Businesses such as home delivery are expensive to start and operate. In addition to employees, they also need a network of warehouses close enough to customers to make deliveries—the faster the delivery, the more warehouses are needed.

Milkrun bike delivery man
Dany Milhan, founder of Milkrun, said: “Our ambitions have not been thwarted by recent examples. [grocery delivery services] Poor management and execution”. Photo: Blake Sharp Wiggins/The Guardian

The costs involved mean transportation-intensive businesses need to be able to get bigger to survive, Coghlan said.

“If you look at it from an investment or venture capital perspective, you need scale, and you need a lot of investment to be really profitable,” he said.

“The most extreme version — though not delivery — is Uber. Ten years on, no matter how much they spend, [they’re] Still not necessarily profitable – and arguably, they already have a global scale. “

He said the expansion of suburban Australia was also posing challenges for couriers.

“Australia [is a place] There isn’t a place as densely populated as New York and other big cities around the world – you’ll be more spread out.

“So how many of these companies will actually survive? Is this a winner-take-all situation?”

Voly co-founder Mark Heath could not be reached for comment.

However, Milkrun founder Dany Milhan said his company’s “business model is absolutely sustainable and we’ve outperformed our initial forecast and forecast”.

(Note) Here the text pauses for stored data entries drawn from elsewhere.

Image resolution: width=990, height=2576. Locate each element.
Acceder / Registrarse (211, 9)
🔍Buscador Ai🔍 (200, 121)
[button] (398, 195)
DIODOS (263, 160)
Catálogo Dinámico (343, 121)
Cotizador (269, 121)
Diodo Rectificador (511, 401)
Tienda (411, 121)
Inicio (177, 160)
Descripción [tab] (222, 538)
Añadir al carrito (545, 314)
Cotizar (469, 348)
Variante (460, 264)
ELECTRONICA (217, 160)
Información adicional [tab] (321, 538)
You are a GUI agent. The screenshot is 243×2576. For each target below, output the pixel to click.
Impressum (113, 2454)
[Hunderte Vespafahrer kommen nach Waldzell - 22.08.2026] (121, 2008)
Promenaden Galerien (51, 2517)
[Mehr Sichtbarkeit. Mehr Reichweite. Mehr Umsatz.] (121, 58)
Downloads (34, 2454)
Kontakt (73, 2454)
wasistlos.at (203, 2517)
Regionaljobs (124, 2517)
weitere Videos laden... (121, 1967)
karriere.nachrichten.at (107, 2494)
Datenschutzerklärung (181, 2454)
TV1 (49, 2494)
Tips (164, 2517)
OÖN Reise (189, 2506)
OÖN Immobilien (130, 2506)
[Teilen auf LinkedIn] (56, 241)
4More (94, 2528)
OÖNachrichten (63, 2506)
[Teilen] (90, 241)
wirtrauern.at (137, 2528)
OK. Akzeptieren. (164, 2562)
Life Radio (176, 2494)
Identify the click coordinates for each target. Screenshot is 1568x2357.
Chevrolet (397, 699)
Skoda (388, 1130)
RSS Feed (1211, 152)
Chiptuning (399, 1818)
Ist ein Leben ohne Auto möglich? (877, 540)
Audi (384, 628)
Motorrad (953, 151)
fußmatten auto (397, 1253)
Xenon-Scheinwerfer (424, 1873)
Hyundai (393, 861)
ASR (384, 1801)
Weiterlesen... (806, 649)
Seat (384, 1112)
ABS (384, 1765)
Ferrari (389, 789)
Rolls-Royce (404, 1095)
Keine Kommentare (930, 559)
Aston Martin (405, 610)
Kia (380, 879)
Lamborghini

He declined to make any comparisons with Send or Quicko. “Businesses are entering management every day in categories where competitors are thriving and doing well,” he said.

“We have reviewed Send’s financial information (confidentially) and can confirm that we are a completely different business in every way.

“The fundamentals of scaling this business model have not changed since launching eight months ago, and our ambitions have not been affected by recent examples of poor management and execution.”